▶ **WHAT YOU NEED TO DO**
Reproduce the lines from the one containing "The height and" through the end of the material, swapping "header" for "heading" and leaving everything else unchanged. Leave the pictures out.
[BEGIN SUPPLIED MATERIAL]
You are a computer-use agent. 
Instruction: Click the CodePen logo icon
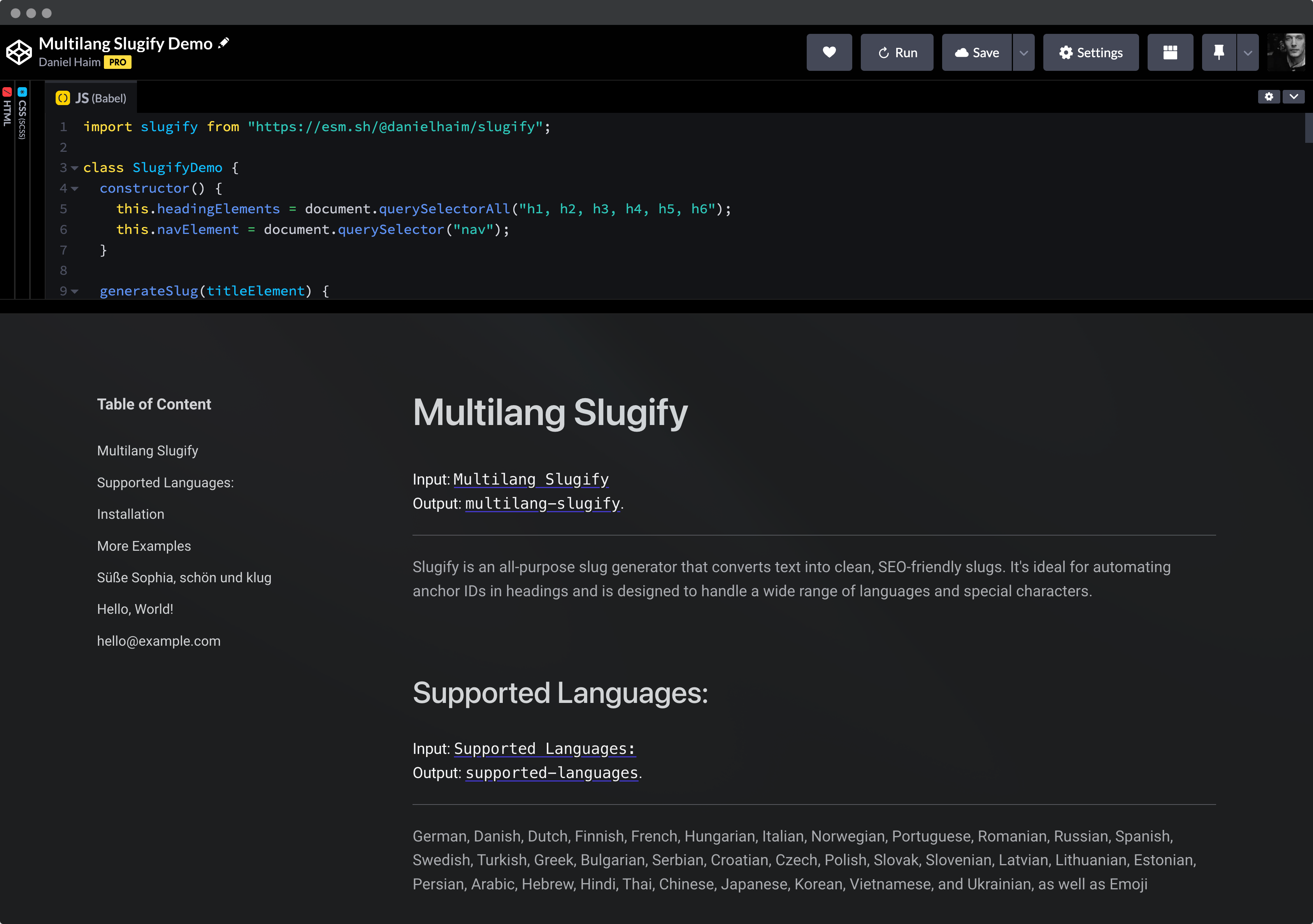click(19, 52)
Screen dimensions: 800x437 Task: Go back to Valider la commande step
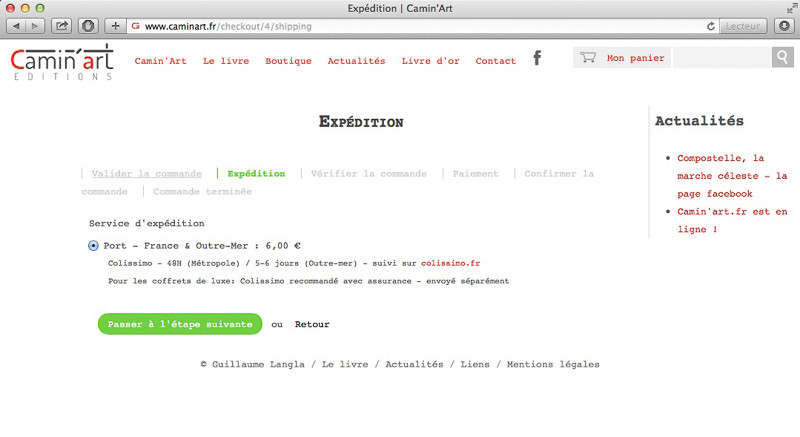tap(146, 174)
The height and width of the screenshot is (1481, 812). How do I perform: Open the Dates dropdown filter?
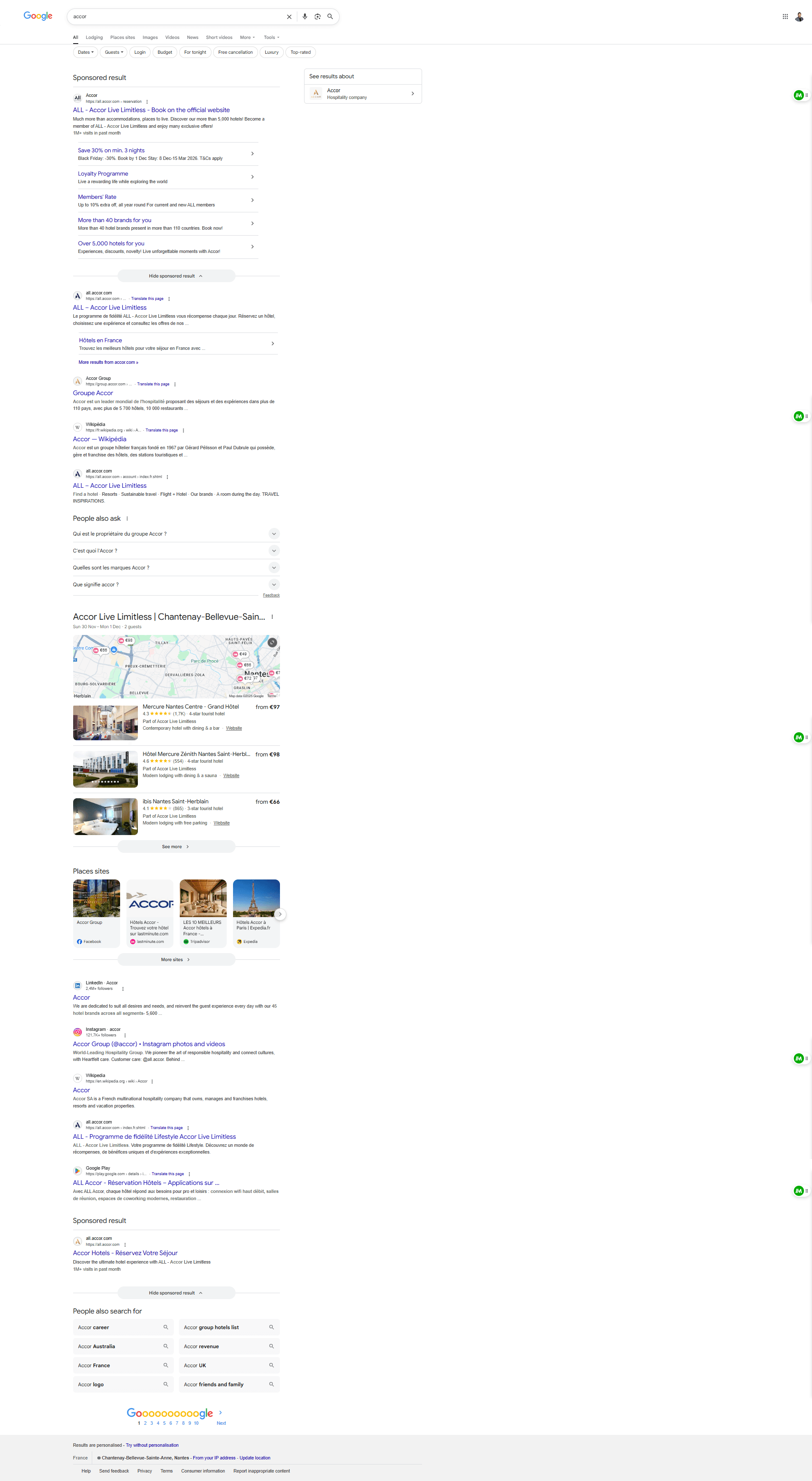85,52
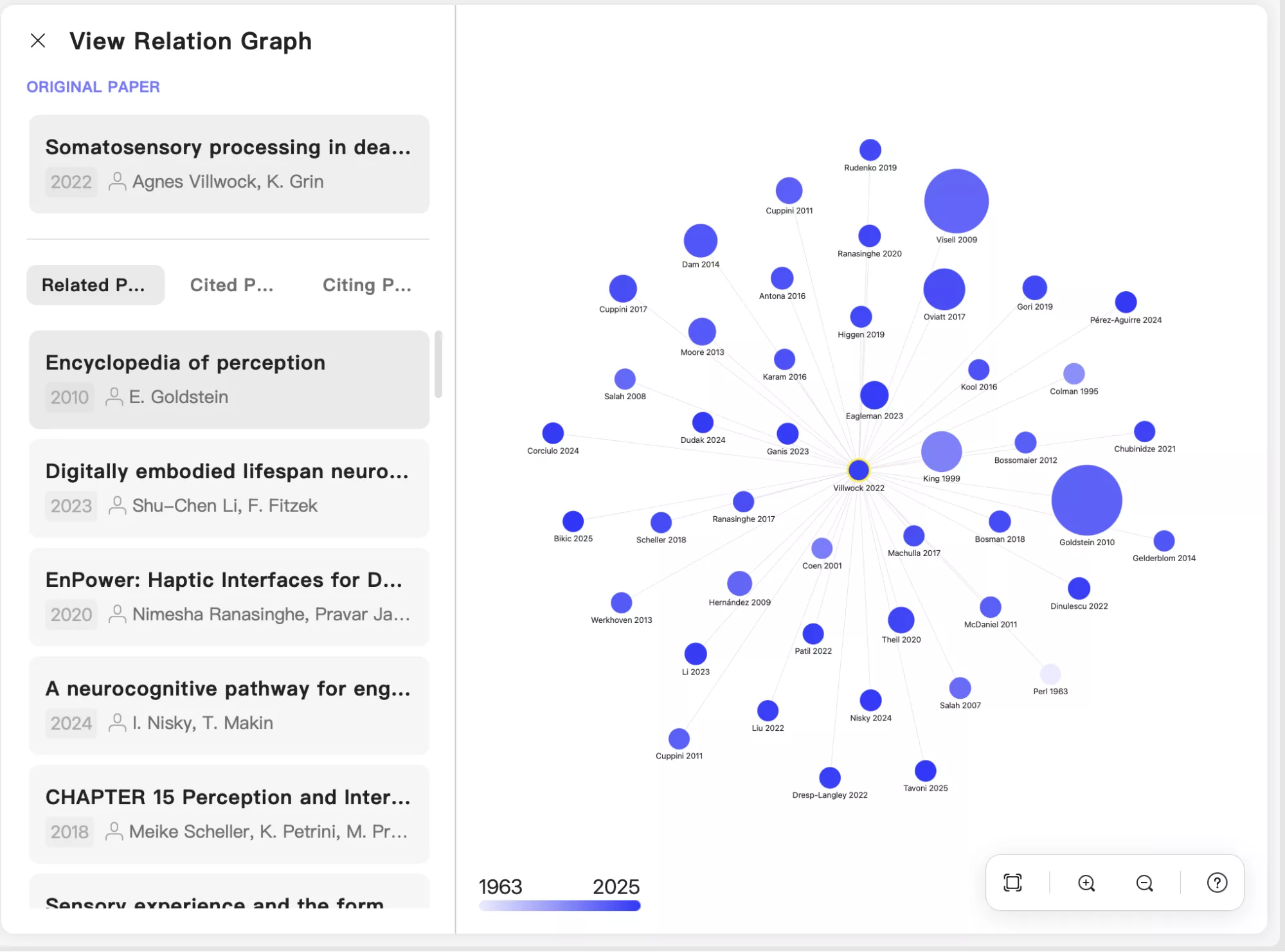Open the Somatosensory processing original paper

pyautogui.click(x=229, y=164)
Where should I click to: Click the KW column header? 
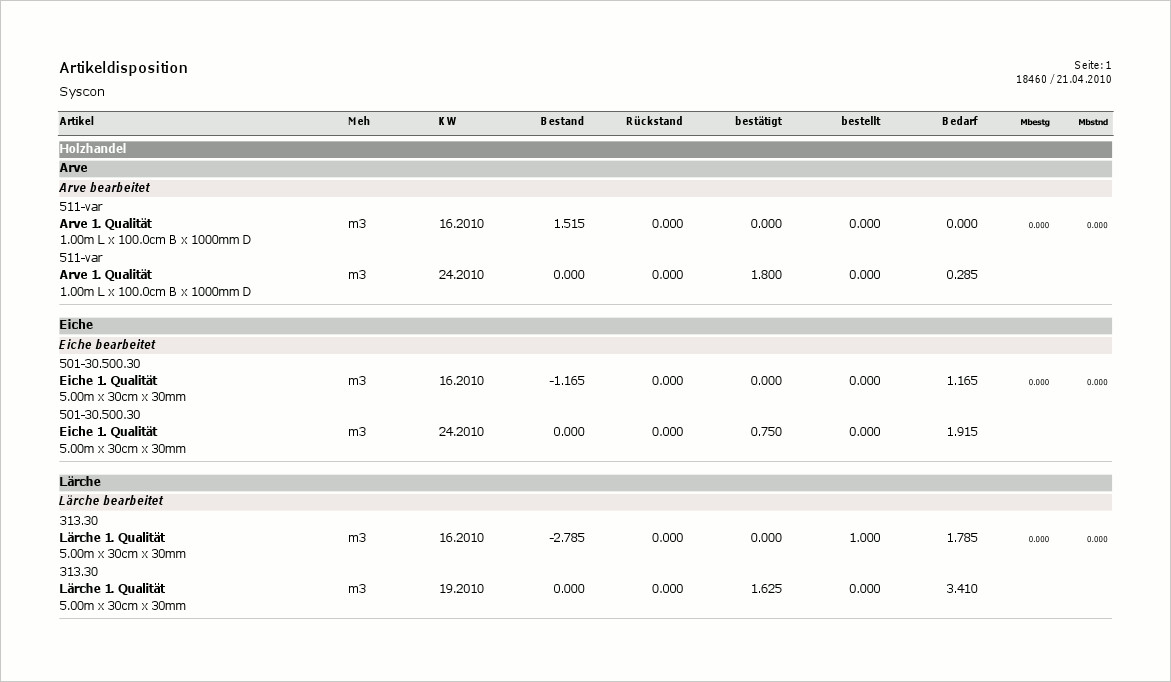(x=447, y=122)
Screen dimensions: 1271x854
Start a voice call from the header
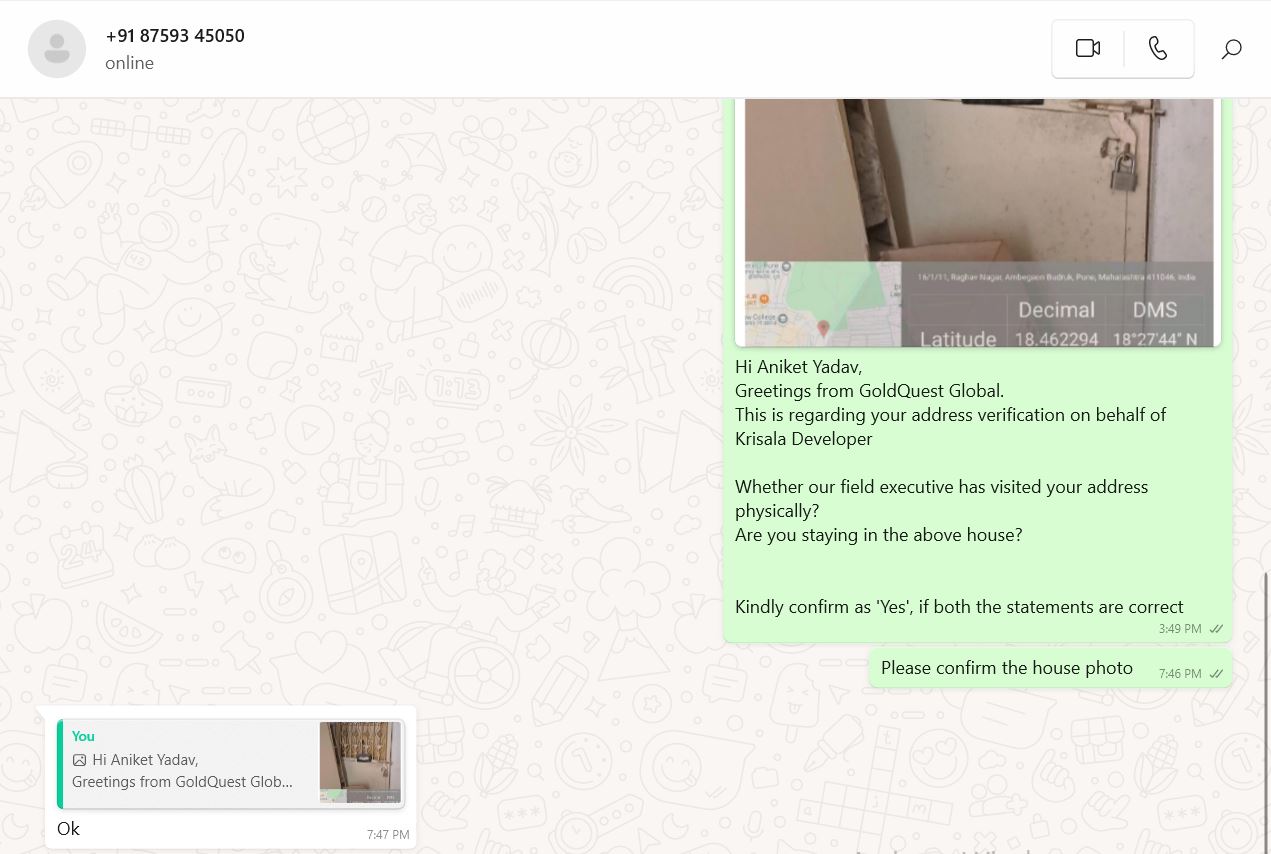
[END SUPPLIED MATERIAL]
▶ **RESULT OF THE TASK**
The height and width of the screenshot is (1481, 812). How do I perform: Open the Dates dropdown filter?
85,52
Open the Somatosensory processing original paper

pyautogui.click(x=229, y=164)
Where should I click to: Click the KW column heading? 
(x=447, y=122)
Screen dimensions: 1271x854
Start a voice call from the heading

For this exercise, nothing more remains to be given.